Top of TEXT PROVIDED

How can behavioral science and implementation science help cancer health systems to regain lost ground post-pandemic and strengthen provision to address cancer burden in the future? Insights from research and innovation in the Global South, EU, UK, and US

How can behavioral science and implementation science help cancer health systems to regain lost ground post-pandemic and strengthen provision to address cancer burden in the future? Insights from research and innovation in the Global South, EU, UK, and US

Plenary C (level 0)
Regular session

Information

Session organised by Cancer Research UK

Chaired by Kate Hamilton-West, Cancer Research UK Head Office (United Kingdom)

Presentations:

1. Using Behavioral Science to understand barriers and enablers of HPV vaccination uptake in the Global South and inform the design, evaluation and scale-up of behavior change interventions. - Kriti Chouhan, Busara (India)

2. Applying behavioural science to understand perceptions and adoption of cancer prevention recommendations amongst European Union citizens. - Ariadna Feliu Josa, International Agency for Research on Cancer (IARC/WHO) (France)

Bottom of TEXT PROVIDED

Reproduce the entire session listing above on behavioral and implementation science in cancer health systems, word for word.

Top of RECORD SET

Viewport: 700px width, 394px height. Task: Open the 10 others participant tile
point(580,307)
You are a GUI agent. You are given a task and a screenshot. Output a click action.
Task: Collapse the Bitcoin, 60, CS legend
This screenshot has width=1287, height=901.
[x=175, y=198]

Bottom of RECORD SET

▶ EXERCISE OUTPUT:
How can behavioral science and implementation science help cancer health systems to regain lost ground post-pandemic and strengthen provision to address cancer burden in the future? Insights from research and innovation in the Global South, EU, UK, and US

How can behavioral science and implementation science help cancer health systems to regain lost ground post-pandemic and strengthen provision to address cancer burden in the future? Insights from research and innovation in the Global South, EU, UK, and US

Plenary C (level 0)
Regular session

Information

Session organised by Cancer Research UK

Chaired by Kate Hamilton-West, Cancer Research UK Head Office (United Kingdom)

Presentations:

1. Using Behavioral Science to understand barriers and enablers of HPV vaccination uptake in the Global South and inform the design, evaluation and scale-up of behavior change interventions. - Kriti Chouhan, Busara (India)

2. Applying behavioural science to understand perceptions and adoption of cancer prevention recommendations amongst European Union citizens. - Ariadna Feliu Josa, International Agency for Research on Cancer (IARC/WHO) (France)